• **About this task**
Across the records, find how many lines include the string "agent" and answer with only the figure.

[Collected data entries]

..............................

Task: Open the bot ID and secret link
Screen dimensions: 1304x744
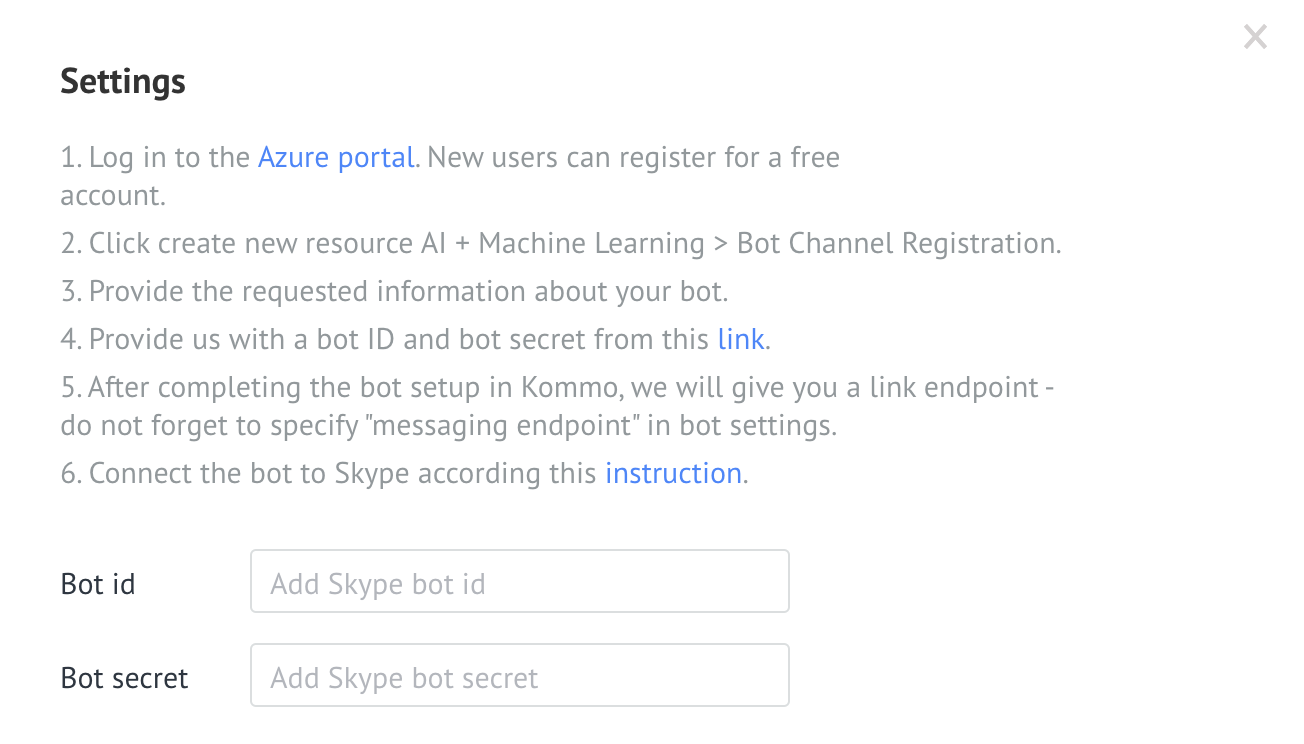Action: [x=741, y=339]
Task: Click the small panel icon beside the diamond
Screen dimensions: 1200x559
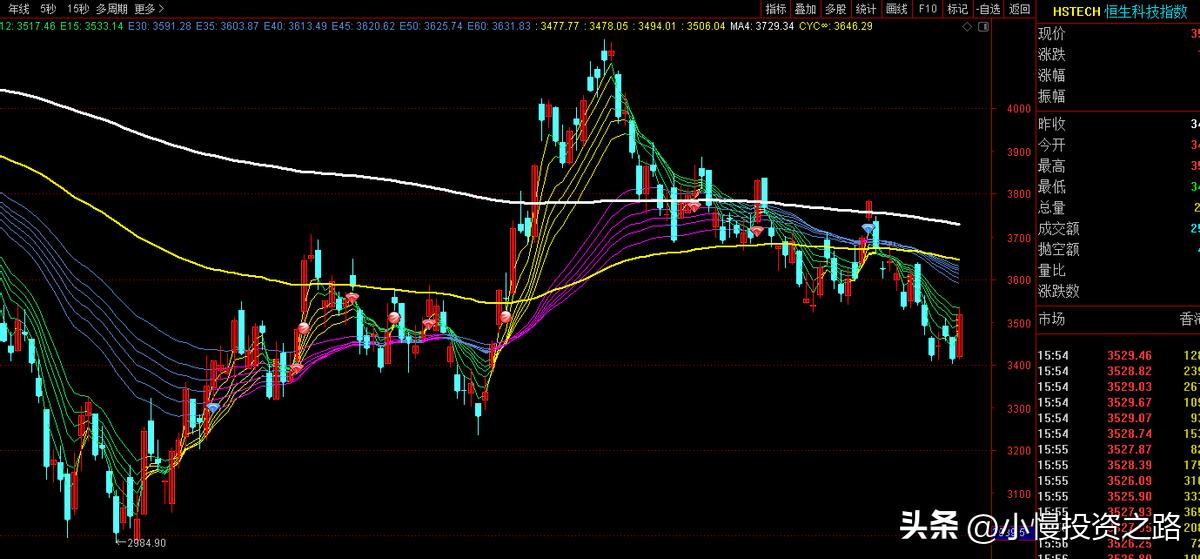Action: 983,28
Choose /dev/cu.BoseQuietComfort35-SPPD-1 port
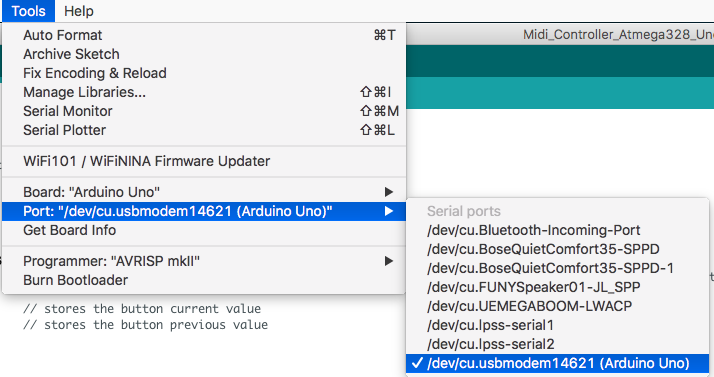 pos(557,268)
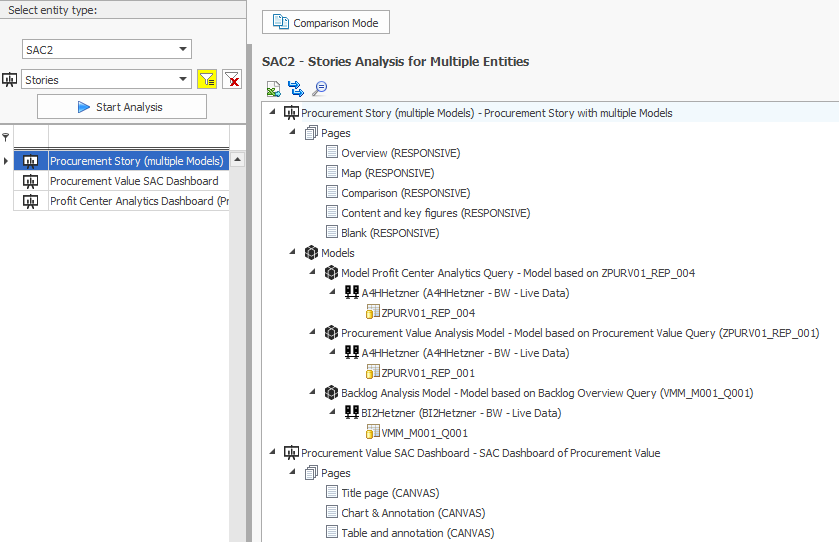Image resolution: width=839 pixels, height=542 pixels.
Task: Click the Backlog Analysis Model cube icon
Action: [331, 393]
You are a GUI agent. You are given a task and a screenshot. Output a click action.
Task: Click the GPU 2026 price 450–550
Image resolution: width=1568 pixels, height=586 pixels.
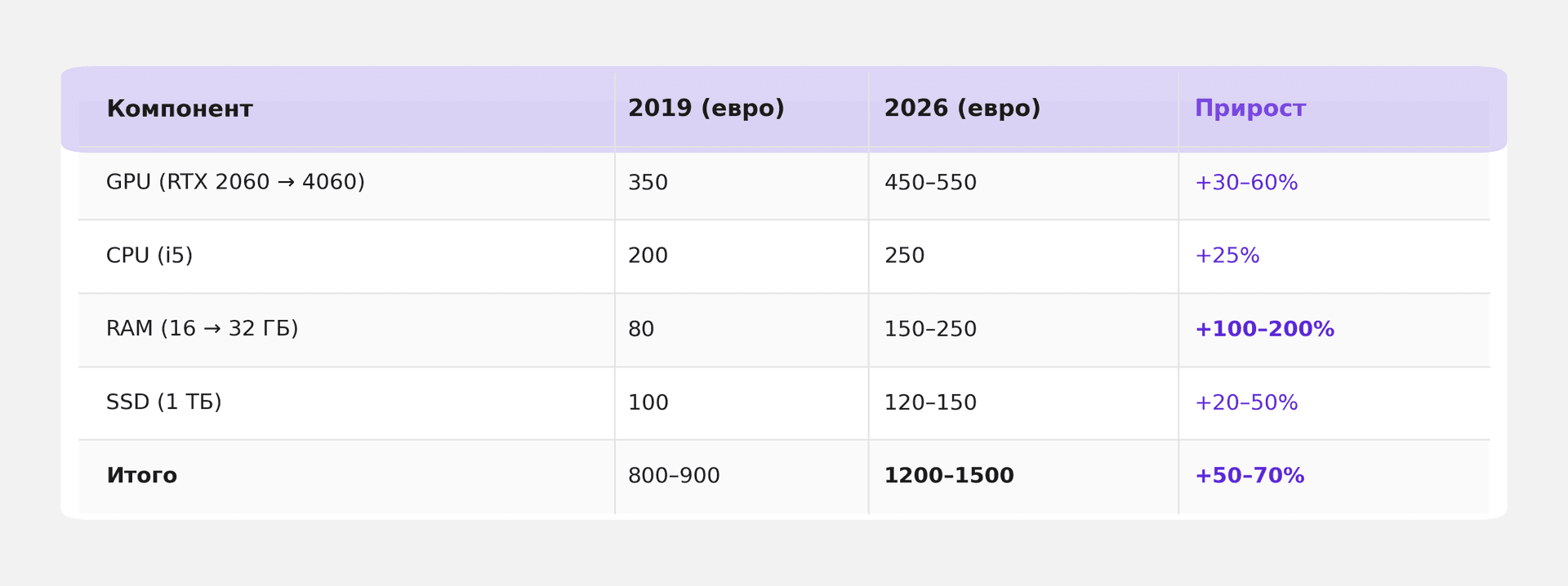click(930, 183)
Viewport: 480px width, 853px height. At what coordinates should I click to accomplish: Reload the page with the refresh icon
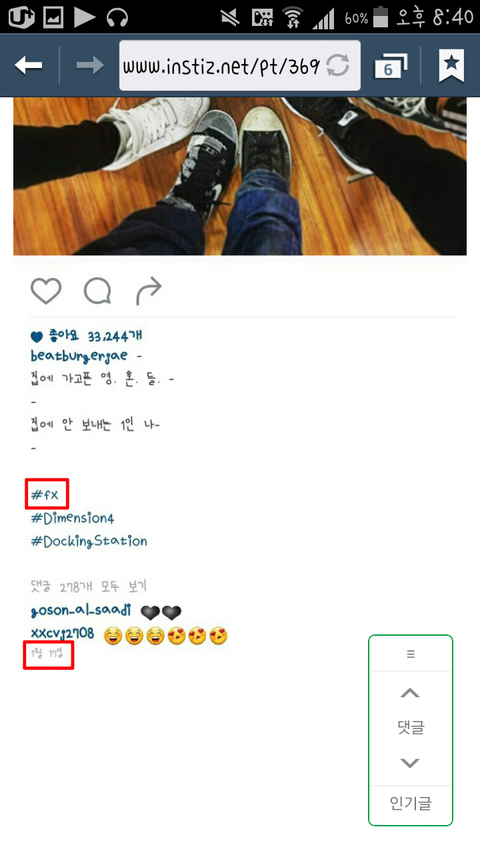pos(338,66)
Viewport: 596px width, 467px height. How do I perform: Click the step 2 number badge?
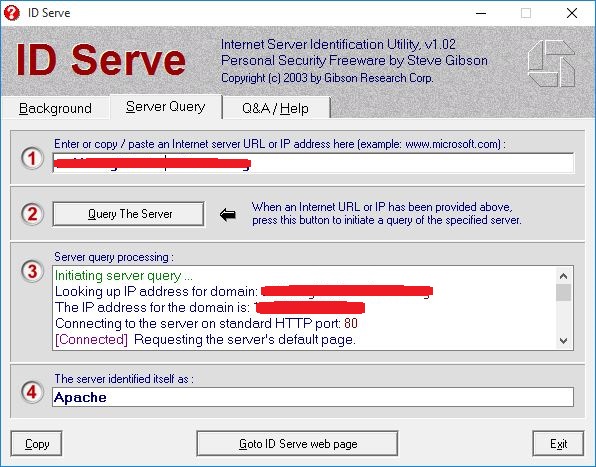coord(32,214)
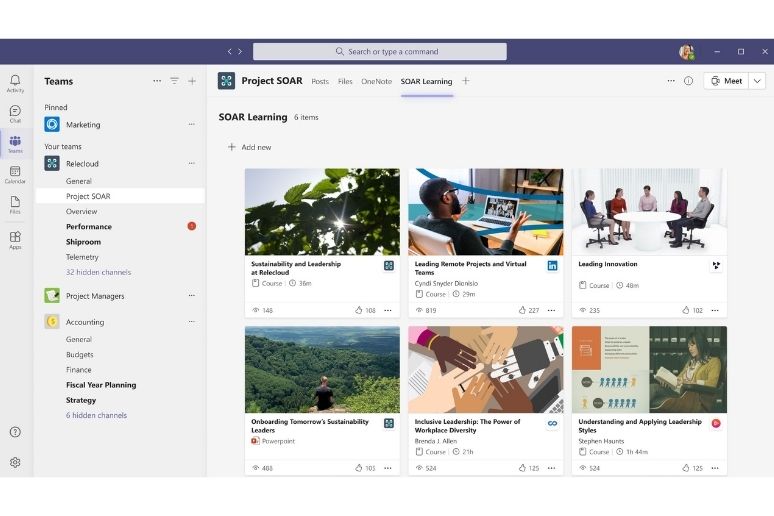Open Chat in left rail

pyautogui.click(x=15, y=113)
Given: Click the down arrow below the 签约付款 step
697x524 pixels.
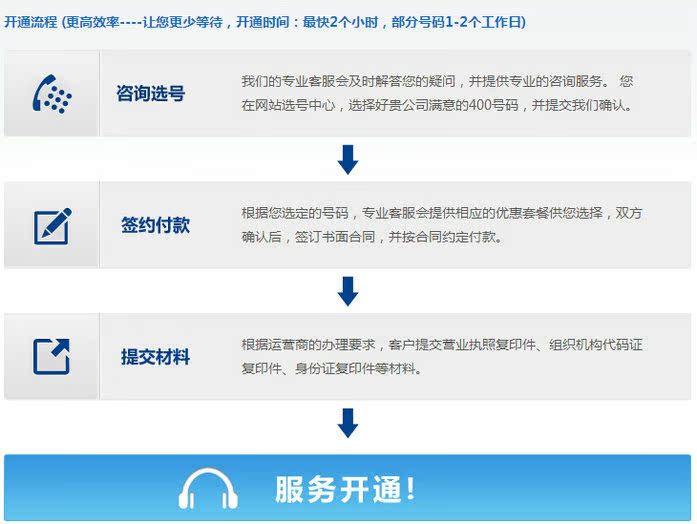Looking at the screenshot, I should (347, 291).
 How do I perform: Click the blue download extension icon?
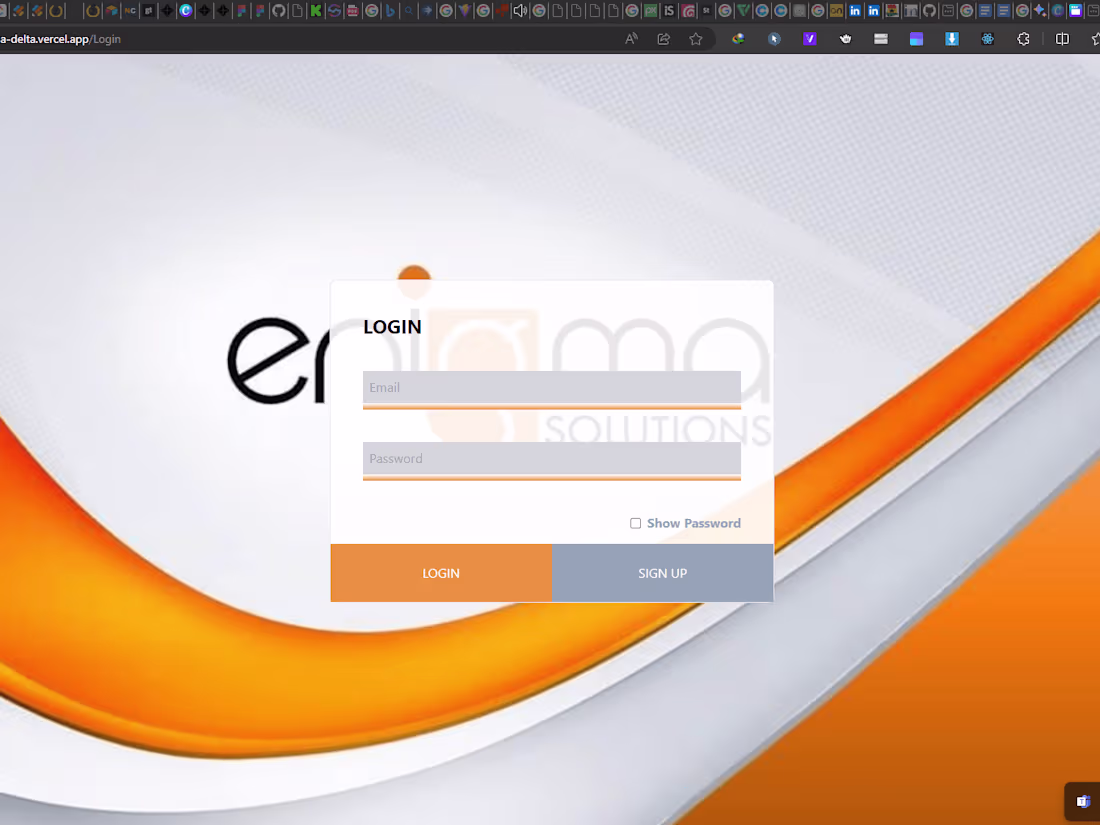(x=952, y=38)
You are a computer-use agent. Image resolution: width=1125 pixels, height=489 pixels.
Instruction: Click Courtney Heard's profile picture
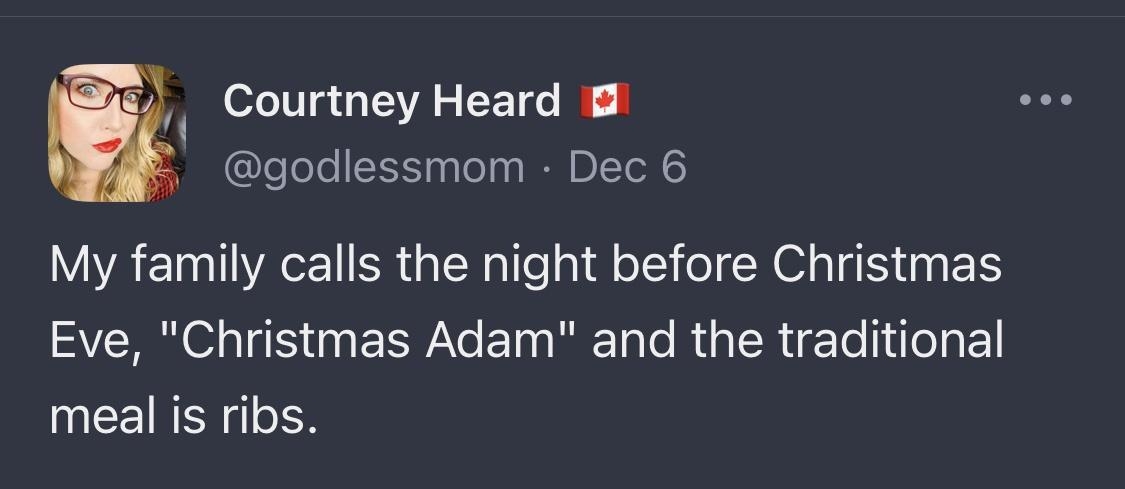click(116, 133)
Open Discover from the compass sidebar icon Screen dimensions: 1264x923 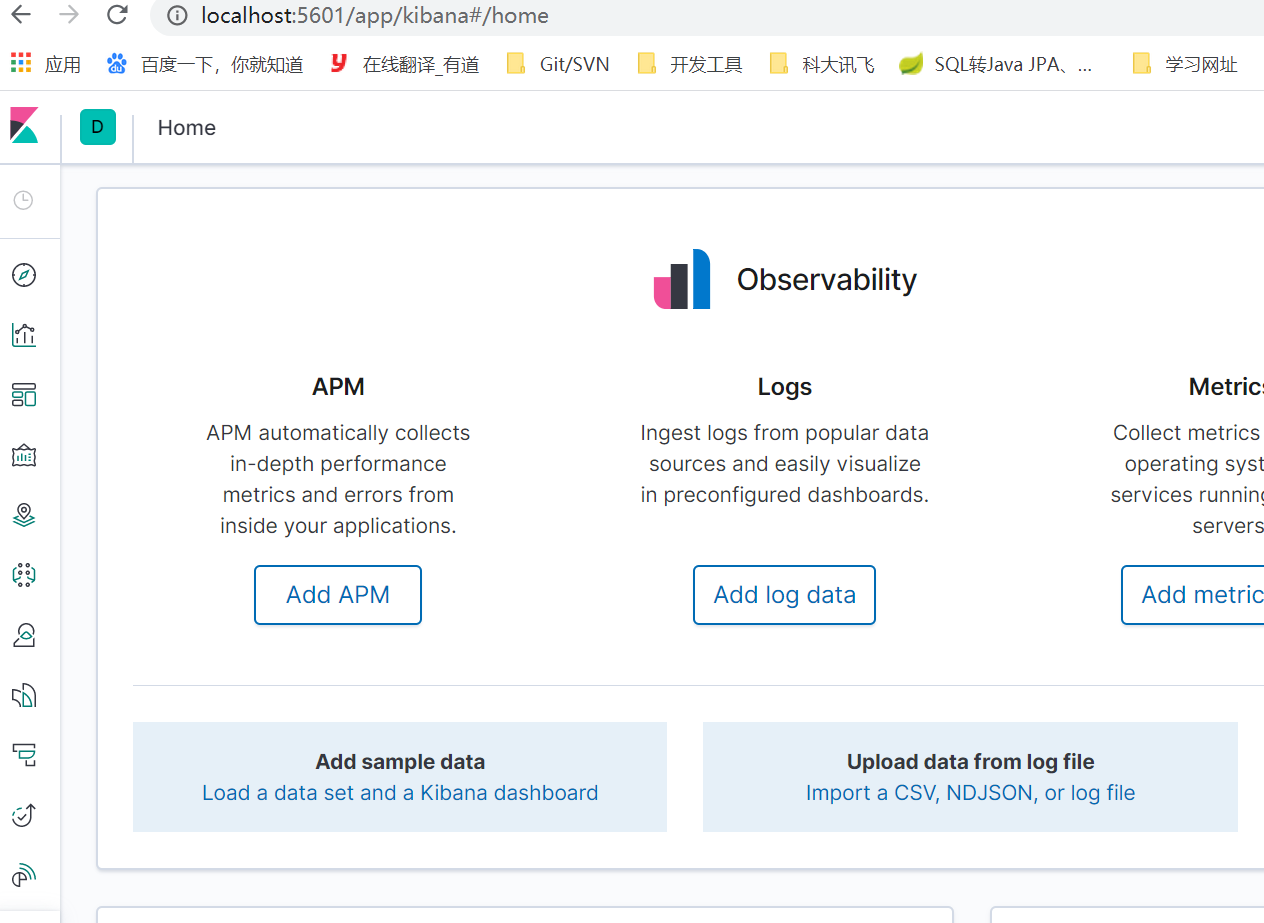pyautogui.click(x=24, y=275)
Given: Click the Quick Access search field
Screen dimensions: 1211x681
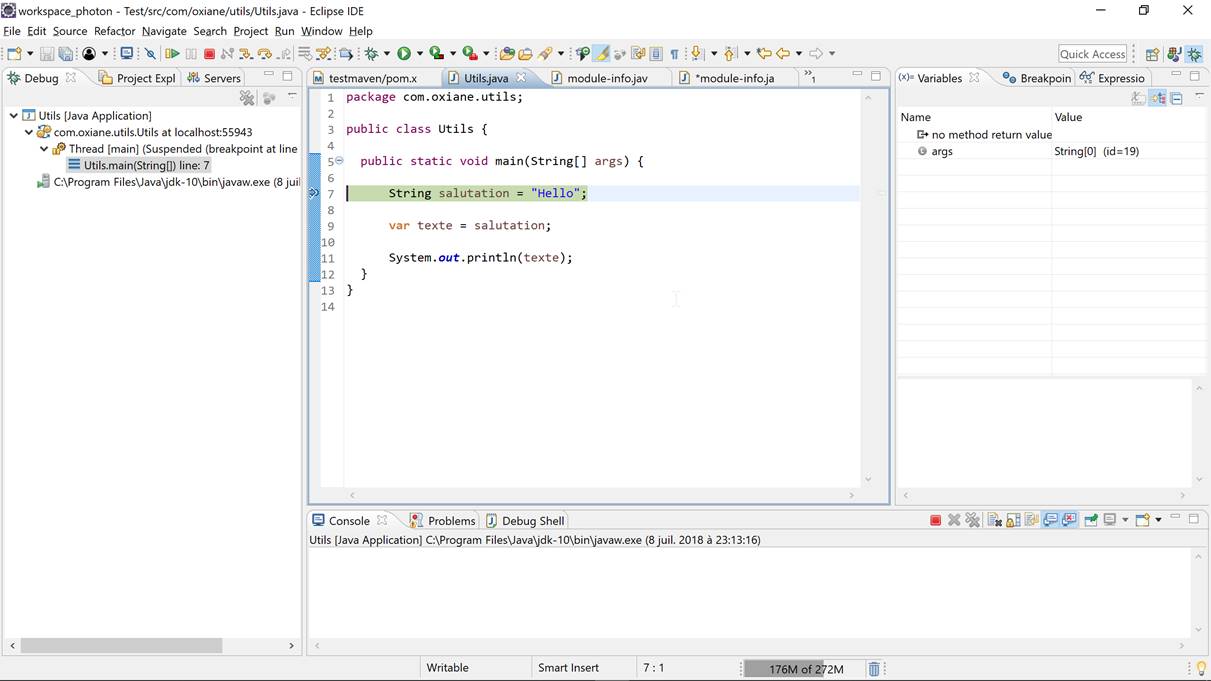Looking at the screenshot, I should [1092, 54].
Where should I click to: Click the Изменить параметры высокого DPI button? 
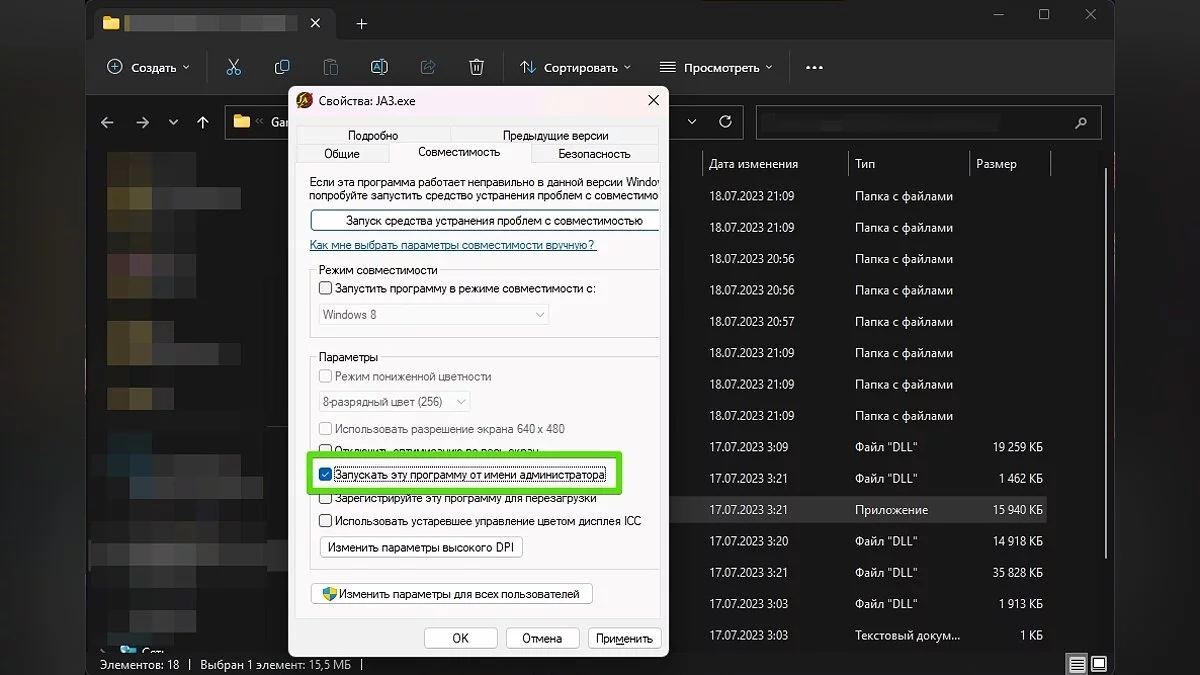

..............................

• **Response for this exercise**
2